Personally, I think that artists simply view things from a more abstract perspective.

It's sort of like Moneyball where you've got the Yale grad cracking statistics working with traditional talent scouts. The Yale grad is looking at the raw stats while the scouts are admiring the players' body, speed, and form. At the end of the day both stats cracking and observation are doing the same thing. However, sometimes the abstracted view misses something that the numbers describe clearly and sometimes the numbers can't see something that's clear as day in the abstract.

Overall, I think it's important to be comfortable thinking in terms of engineering and art.
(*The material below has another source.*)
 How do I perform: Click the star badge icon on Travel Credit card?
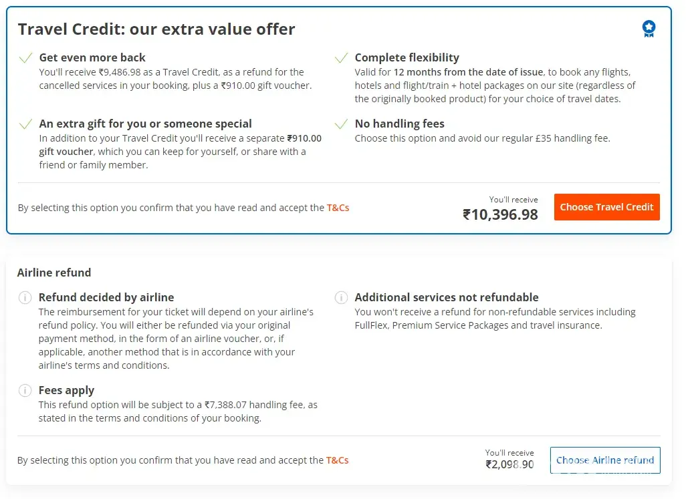[x=649, y=28]
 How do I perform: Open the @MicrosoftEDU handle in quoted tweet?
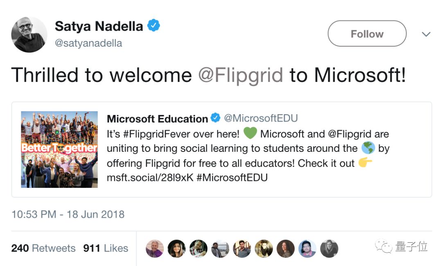261,118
Games are both.

I've seen engineers face palm themselves when an artist points out something obvious and I've seen artists go into a tizzy because they can't quite untangle a problem caused by the interaction between two incompatible abstractions.

Forest and trees problem really... The funny thing is that engineers look at the forest when attempting to deliver project infrastructure and details when problem solving while artists look at the forest when using tools but the trees when pumping out content to fill the infrastructure.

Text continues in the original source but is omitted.